FWP 1 a21-30842_4fwp.htm FWP

 

Filed pursuant to Rule 433

 

Registration Statement No. 333-238553

October 28, 2021

 

Rio Tinto Finance (USA) Limited

 

 

Pricing Term Sheet

 

October 28, 2021

 

Fixed Rate Notes

 

 

Issuer:

 

Rio Tinto Finance (USA) Limited

Guarantors:

 

Rio Tinto plc and Rio Tinto Limited

Principal Amount:

 

$1,250,000,000

Maturity:

 

November 2, 2051

Coupon:

 

2.750% per annum

Price to Public:

 

98.909%

Underwriting Discount and Commissions:

 

0.875%

Yield to maturity:

 

2.804%

Spread to Benchmark Treasury:

 

T+85 bps

Benchmark Treasury:

 

2.375% UST due May 15, 2051

Benchmark Treasury Price and Yield:

 

109-13+, 1.954%

Interest Payment Dates:

 

Semi-annually in arrears on May 2 and November 2 of each year, commencing on May 2, 2022.

Record Dates:

 

The close of business on the fifteenth calendar day preceding each Interest Payment Date, whether or not such day is a Business Day.

Optional Redemption:

 

A redemption price equal to (i) if redemption occurs prior to May 2, 2051, the greater of (x) 100% of the principal amount of the notes to be redeemed and (y) as certified to the trustee by the Issuer or the Guarantors, the sum of the present values of the Remaining Scheduled Payments discounted to the date of redemption on a semi-annual basis (assuming a 360-day year consisting of twelve 30-day months) at the Treasury Rate plus a spread of 15 basis points or (ii) if redemption occurs on or after May 2, 2051, 100% of the principal amount of the notes to be redeemed, together, in each case with accrued interest on the principal amount of the notes to be redeemed to the date of redemption.

Settlement:

 

T+3; November 2, 2021

CUSIP / ISIN:

 

767201 AT3/US767201AT32

Expected Issue Ratings(1):

 

A2 (Moody’s) / A (S&P)

Joint Book Running Managers:

 

BofA Securities, Inc.

Citigroup Global Markets Inc.

Credit Agricole Securities (USA) Inc.

Joint Bookrunners:

 

Credit Suisse Securities (USA) LLC
Santander Investment Securities Inc.

 


 

 

 

SMBC Nikko Securities America Inc.

TD Securities (USA) LLC

Co-managers:

 

China Construction Bank (Europe) S.A.

CIBC World Markets Corp.

ICBC Standard Bank Plc

Natixis Securities Americas LLC

Scotia Capital (USA) Inc.

Standard Chartered Bank

Westpac Banking Corporation

 

It is expected that delivery of the Notes will be made against payment therefor on or about November 2, 2021, which will be three business days (as such term is used for purposes of Rule 15c6-1 of the U.S. Securities Exchange Act of 1934, as amended (the “Exchange Act”)) following the date hereof (such settlement cycle being referred to as “T+3”).

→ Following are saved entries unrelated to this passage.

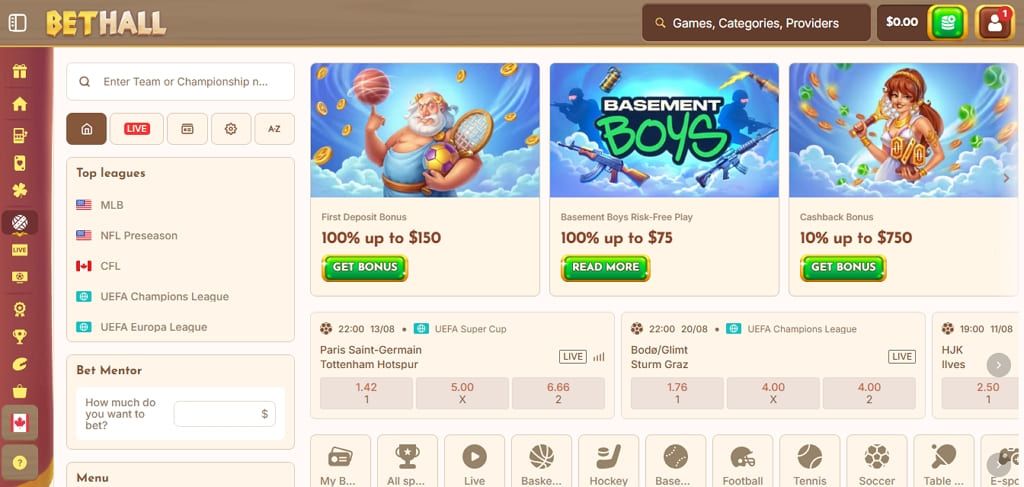1024x487 pixels.
Task: Click the four-leaf clover sidebar icon
Action: tap(20, 191)
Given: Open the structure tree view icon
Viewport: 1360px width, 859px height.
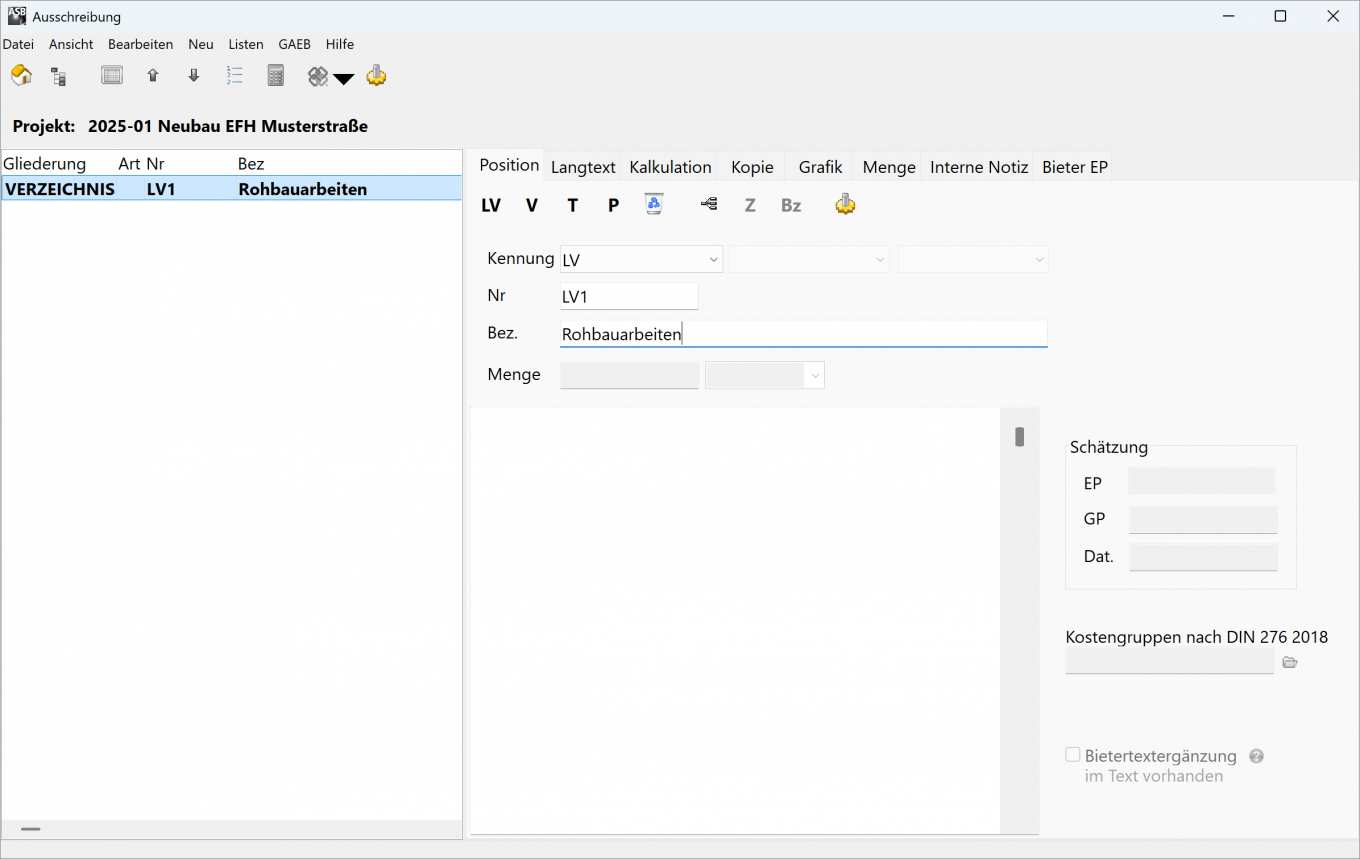Looking at the screenshot, I should pyautogui.click(x=58, y=76).
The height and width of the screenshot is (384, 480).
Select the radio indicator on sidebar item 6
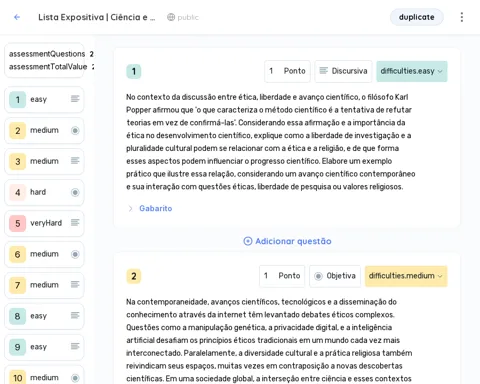pos(75,254)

Under Rule 15c6-1 of the Exchange Act, trades in the secondary market generally are required to settle in two business days unless the parties to any such trade expressly agree otherwise. Accordingly, purchasers who wish to trade the Notes on the date of pricing will be required, by virtue of the fact that the securities initially will settle in T+3, to specify an alternative settlement cycle at the time of any such trade to prevent failed settlement. Purchasers of the Notes who wish to make such trades should consult their own advisors.

 

No PRIIPs/UK PRIIPs key information document has been prepared as the Notes are not available to retail investors in the EEA and the United Kingdom. This communication is being distributed to, and is directed only at, persons in the United Kingdom in circumstances where section 21(1) of the Financial Services and Markets Act 2000 does not apply.

 

The issuer has filed a registration statement (including a prospectus) with the Securities and Exchange Commission for the offering to which this communication relates. Before you invest, you should read the prospectus in that registration statement and other documents the issuer has filed with the Securities and Exchange Commission for more complete information about the issuer and this offering. You may get these documents for free by visiting EDGAR on the Securities and Exchange Commission’s website at www.sec.gov. Alternatively, the issuer, any underwriter or any dealer participating in the offering will arrange to send you the prospectus if you request it by calling BofA Securities, Inc. toll-free at 1-800-294-1322, Citigroup Global Markets Inc. toll-free at 1-800-831-9146 and Credit Agricole Securities (USA) Inc. toll-free at 1-866-807-6030.

 

Any disclaimer or other notice that may appear below is not applicable to this communication and should be disregarded. Such disclaimer or notice was automatically generated as a result of this communication being sent by Bloomberg or another email system.

 


1                 A rating is not a recommendation to buy, sell or hold the securities, and may be subject to revision, suspension or withdrawal at any time by the assigning rating agencies.